---- Supplied information

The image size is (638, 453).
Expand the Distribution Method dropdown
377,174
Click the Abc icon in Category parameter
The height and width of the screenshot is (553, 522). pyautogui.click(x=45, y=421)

--------

Exercise:
Line by line, copy the data above exactly as it reads.

Reply to the exercise:
The image size is (638, 453).
Expand the Distribution Method dropdown
377,174
Click the Abc icon in Category parameter
The height and width of the screenshot is (553, 522). pyautogui.click(x=45, y=421)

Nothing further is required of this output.